Looking Backwards, Looking Forward
The Living Wage Campaign at Harvard must be seen in the context of renewed college activism. All through April and early May Northeastern University students occupied the African American Institute to prevent the university from tearing down the building, while at Penn State University a week-long students' sit-in forced the university to grant more opportunities for African American students and faculty. Living Wage campaigns, according to Lingua Franca, have become a hot issue on campuses, reflecting “a newfound emphasis on labor issues.” It reports that currently “there are living wage campaigns on 16 campuses.”
On April 18, the same day Harvard students began their sit-in, part-time professors at Emerson College voted overwhelmingly to form a labor union. According to the Boston Globe, “the vote represents the first success in a year long campaign to unionize all of the Boston area's private colleges.” The same month Temple University's graduate students joined the American Federation of Teachers, graduate students at Michigan State formed a union, and graduate students at Penn State initiated an unionization drive. They were all following the lead of graduate teaching and research assistants at NYU, who last October, joined the UAW. The unionization of graduate students will continue, since according to the May 15 New York Times, “graduate students at the University of Pennsylvania, Columbia and Brandeis have began unionization drives.” The unionization of graduate assistants could be significant in the Boston area, where there are more than 8,000 working at private universities, with Harvard and MIT topping the list with more than 2,000 and 3,000 graduate assistants working at each institution.

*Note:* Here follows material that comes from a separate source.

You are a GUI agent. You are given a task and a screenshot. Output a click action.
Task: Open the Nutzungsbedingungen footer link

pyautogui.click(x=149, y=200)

Meanwhile, PSLM students have vowed to continue the struggle for social justice to guarantee that every worker on campus gets paid a living wage. Already, janitors are getting ready to negotiate a new contract a year ahead of schedule, agreed as part of the negotiations that ended the students' sit-in. Immediately after the sit-in Harvard supervisors initiated a campaign of harassment against outspoken SEIU members Con- suelo Tizón and Wilson St. Clair, a Latina and a Haitian worker. Workers and students are now demanding an immediate end to this harassment. The new campaigns should get the support of the Workers Center, which, as a result of the publicity surrounding the Living Wage Campaign, received contributions of more than $10,000.
By now, it is no secret that education is a big business. Beyond that, however, the struggle over living wages at Harvard exposed the undemocratic nature of the Administration, which uses its decision making power to promote its political and economical interests, at their expense of campus workers, faculty and students. “For 21 days,” as PSLM student Ben McKean proclaimed on May 8, “The people who thought they could run this place without regard for students, for workers, for faculty, for alumni and for the Cambridge-area community—those people didn't have a clue. For 21 days it was not business as usual in the halls of power.”
It is now up to the Harvard community and its allies to expand the struggle for social justice at the university and to wrench the decision making attributes from the hands of the Harvard Corporation. Optimistically, it makes sense to remember that the sit-in at Harvard demonstrates the potential for a worker-student alliance, an alliance that can greatly contribute to the struggle to democratize the university and larger society. Z
Carlos Suárez-Boulangger is a political activist and writer living in Cambridge, Massachusetts. In 1976 he was a member of Harvard dining service workers union HERE Local 26.